A stopper 80 </ b> A for stopping the work WA is provided on the transport path 21 (see FIG. 4) so as to protrude and retract from the transport path 21. Further, a stopper 80B for stopping the work WB following the work WA is provided on the upstream side of the stopper A that has stopped the work WA so as to protrude and retract in the transport path 21.
Two measurement probes 81A and 81B that protrude and retract through the side wall 84 on the side of the stopped work WA and come into contact with the work WA are provided. The measurement probes 81A and 81B are connected to measuring devices 82A and 82B provided outside the transport path 21 and are driven by, for example, a solenoid 83 or a motor, and come and go in the transport path 21 to contact the workpiece W. Then, characteristic inspection such as electric resistance and electric capacitance of the work W is performed.
Note that the guide 42, the side wall 84, and the cover 47 forming the transport path 21 are made of an insulator.
[0037]
A mechanism for discharging defective workpieces by the characteristic inspection will be described with reference to FIGS.
As a result of performing a characteristic test of the work W such as electric resistance and electric capacity, a work W having a numerical value out of a predetermined range is discharged out of the transport path 21 as a defective product.
A discharge port 85 is provided on the floor of the transport path 21 in front of the work WA stopped by the stopper 80A, and is closed by a shutter 86. When the stopper 80A descends, the shutter 86 is driven and opened by a solenoid 87 and a motor provided outside the conveyance path 21 to discharge the work WA from the discharge port 85 to the outside of the conveyance path 21. The discharge mechanism includes a discharge port 85, a shutter 86, and a solenoid 87.
[0038]
The operation procedure for performing the characteristic inspection will be described with reference to FIGS.
(1) Confirm that the work WA has been stopped by the stopper 80A.
(2) The measurement probes 81A and 81B advance and come into contact with the work WA.
(3) The stopper 80A descends.
(4) Start measurement by measuring devices 82A and 82B.
(5) End of measurement.
(6) The measurement probes 81A and 81B retreat.
(7) If the work WA is defective, the work WA is discharged out of the transport path 21 by a discharge mechanism (discharge port 85, shutter 86, solenoid 87).
[0039]
Next, a method for inspecting six surfaces of a work will be described with reference to FIGS.
As shown in FIG. 11, the six surfaces of the substantially rectangular parallelepiped work W are set to the A surface for convenience and the B surface, the C surface, and the D surface are sequentially set in a counterclockwise direction. As for the remaining surfaces, the left surface in the figure is set as an E surface (rear surface), and the right surface is set as an F surface (front surface). The E surface (rear surface) and the F surface (front surface) represent the rear surface and the front surface of the work W conveyed on the conveyance path 21 as described later.
[0040]
First, a configuration of an apparatus for inspecting four surfaces of the work W: A surface, B surface, C surface, and D surface will be described with reference to FIGS.
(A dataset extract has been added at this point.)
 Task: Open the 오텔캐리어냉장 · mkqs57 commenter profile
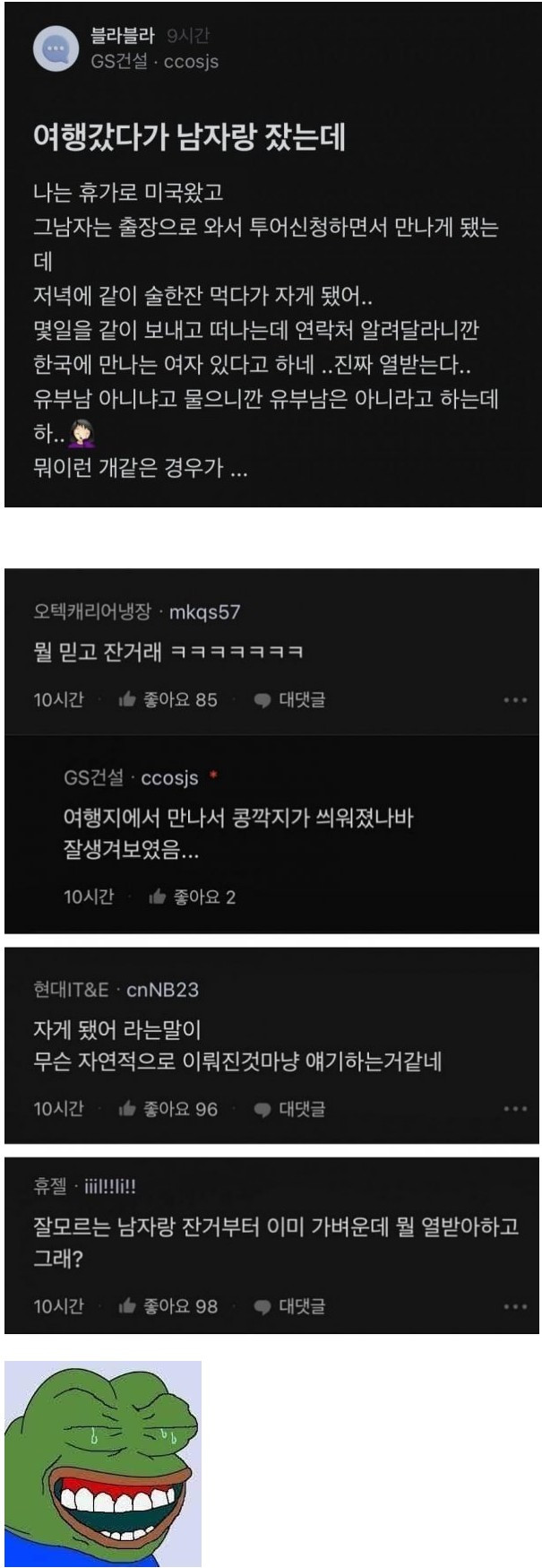click(137, 612)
An inspection table 90 for rollover is provided vertically between the upstream transport path 21 and the downstream transport path. The inspection table 90 is provided with a plurality of holding grooves 91 for holding the work W conveyed on the conveyance path 21 on the outer periphery at equal intervals. The transfer path 21 and the inspection table 90 are arranged such that the top dead center of the inspection table 90 is a work transfer point 91a, and the holding groove 91 at the work transfer point 91a faces the transfer path 21 on the upstream side.
A stopper 92 for stopping the work W is provided in the transport path 21 on the upstream side facing the work transfer point 91a of the inspection table 90. The stopper 92 is provided so as to penetrate the transport path 21 by a solenoid or a motor (not shown) and to protrude and retract from below. Above the work W stopped by the stopper 92, a CCD camera 93 as inspection means for inspecting the state of the work W is arranged.
Further, the bottom dead center of the inspection table 90 is defined as a work discharge point 91b, and a discharge port 94 is provided to face the holding groove 91 at the work discharge point 91b. The discharge port 94 is closed by a shutter 95, and the shutter 95 is opened by a solenoid (not shown) or a motor only when there is a defective workpiece W.
A position which is inverted from the work transfer point 91a of the inspection table 90 and rotated by 270 ° is defined as a work transfer point 91c. The work transfer point 91c faces the holding groove 91 at the work transfer point 91c and is opposite to the upstream transfer path 21. A downstream transport path 22 is provided.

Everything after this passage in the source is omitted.